Fly traps for the horse farm can be very appealing, especially when the little buggers won’t quit pestering you or your horses. Sticky fly tape, UV attractors with sticky pads, commercial fly traps and bug zappers can help you annihilate flies around the horse farm.
Manufacturers design most traps specifically to attract certain fly species and those that use smelly bait particularly target houseflies. In contrast, stable flies home in on a horse’s physical shape and odor and are best caught with traps specific to them—visual cues rather than smelly bait as attractants.
Commercial Fly Traps
One commercial nonchemical flytrap is called the Epps Biting Fly Trap (Horseline Products) that is “engineered to exploit the behavior of biting flies.” The trap resembles the shape of a horse and as the fly approaches its prey by circling over or under the pseudo-horse’s form, it is forced into a bin full of soapy water. Soap alters the water’s surface tension so the fly cannot extricate itself. The manufacturer claims that one trap can control flies on 20 acres and kill a pound of flies daily. It is reported to target stable flies, but also deer flies, horseflies and other biting flies.
Another biting fly trap—Starbar Fly Terminator Pro (Farnam)—is a gallon jug that can trap up to 35,000 flies using a scent attractant.

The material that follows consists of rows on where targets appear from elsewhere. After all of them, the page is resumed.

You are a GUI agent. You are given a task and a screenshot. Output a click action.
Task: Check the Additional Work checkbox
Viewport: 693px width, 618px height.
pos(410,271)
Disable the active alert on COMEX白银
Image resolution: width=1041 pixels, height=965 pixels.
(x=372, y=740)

Some commercial fly traps use poison, such as imidacloprid, in a sugar base (QuikBayt by Bayer). Insecticidal chemicals kill other invertebrates such as predator wasps, bees and ladybugs and are toxic to children, pets and chickens, for example.
You need to use fly traps as an adjunct to insect control; not as the primary strategy. They work best if you locate them throughout your horse property, at no more than 50-100 foot intervals. Most fly traps work best when placed low to the ground, less than four feet high.
Homemade Fly Traps for Horse Farms
Placing multiple fly traps around the property could get expensive. One simple, cost-effective way to help control flies on your farm, is making a homemade fly trap. Here’s what you need:
- A 2-liter empty plastic bottle or juice jug
- Scissors or mat knife
- Bait—rotting fruit or vegetables, sugar water, honey, horse manure
- A bit of soapy water
Cut the bottle in two, making the cut about one-fourth to one-third of the way down from the top so that the bottom part is longer than the top. You can discard the cap or cut a large fly-sized hole in it and leave it on. Place the bait and a couple of inches of soapy water in the bottom of the bottle. Turn the top section of the bottle upside down and insert into the bottom portion. Tape the two pieces together and, lo and behold, you have a perfect fly trap. Punch a couple of holes into the top of the unit, add a string, and it’s ready to hang in a sunny spot, low to the ground. Locate the trap close to fly breeding sites rather than in areas you’d rather they not come.
The flies fly into the funnel to the bait but can’t find a way back out, generally falling into the water in their attempts. Once full and/or too smelly to be tolerated, discard that container and begin anew.